A generic trait Pointer<'a, T> with an associated type, type Pointer<'b, U>, which represents the same pointer type applied to a different referent type. E.g., impl<'a, T> Pointer<'a, T> for &'a T { type Pointer<'b, U> = &'b U; }.
Permits conversion code to be generic over pointer type. For example, instead of needing FromBytes::ref_from_bytes, mut_from_bytes, and a hypothetical future box_from_bytes (and similar for other container types - see #114), we could write a single FromBytes::from_bytes that would be generic over pointer type, unifying the source and destination pointer types (e.g., &[u8] -> &T, &mut [u8] -> &mut T, etc).
Progress
Note that the first steps do not commit us to any public API, and so can be done without concern to semver.
Should there be Deref/DerefMut bounds in here somewhere?
Implement FromPtr/IntoPtr internally (these don't require GAT, and so work on our MSRV); use to deduplicate internal helper code such ref_from_prefix_suffix and mut_from_prefix_suffix
Figure out what requirements we should add regarding the use of Pointer in Ref's API
Figure out how to express the difference between Pointer types that can be split (required for FromBytes::from_prefix) and those that cannot (e.g.

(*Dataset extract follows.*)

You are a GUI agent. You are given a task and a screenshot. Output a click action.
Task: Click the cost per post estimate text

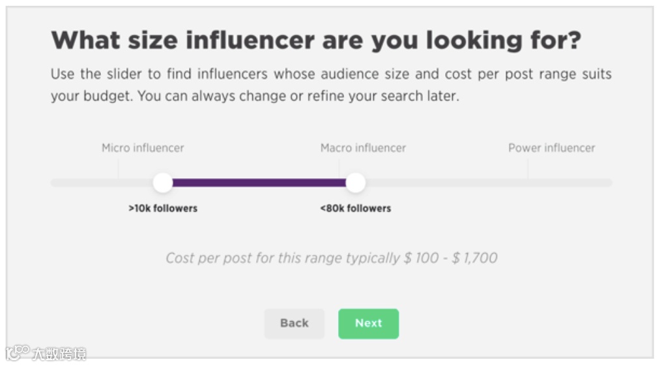point(331,258)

Box)
Figure out how to support FromBytes::read_from_bytes and FromBytes::read_from_prefix
Implement Pointer trait internally (either #[doc(hidden)] or pub-in-priv)
If this happens during 0.8, since Pointer requires GAT, this will need to be version-gated as prototyped in #1345
Confirm that our internal implementation conforms to all requirements listed below
Refactor some zerocopy internals to use this machinery
Spend time letting the design bake internally while we get used to it and learn about how best to use it, work out kinks, etc
Release as part of our public API
Requirements
FromZeros::new_pointer_zeroed<P: Pointer<Self>>() -> P
[nice-to-have] Concise P: Pointer bound which is akin to a kind (e.g., representing Box rather than Box<T>)
Would allow us to write, e.g., UdpPacket<P: Pointer>
Might be doable just using default parameters, e.g. trait Pointer<T = ()> so that P: Pointer is sugar for P: Pointer<()>
Design
As prototyped most recently in #1345, the design has this shape. Note that this design has gaps - for example, it does not distinguish between Pointer types which can be split (e.g. to support FromBytes::from_prefix) and those which can't (such as Box).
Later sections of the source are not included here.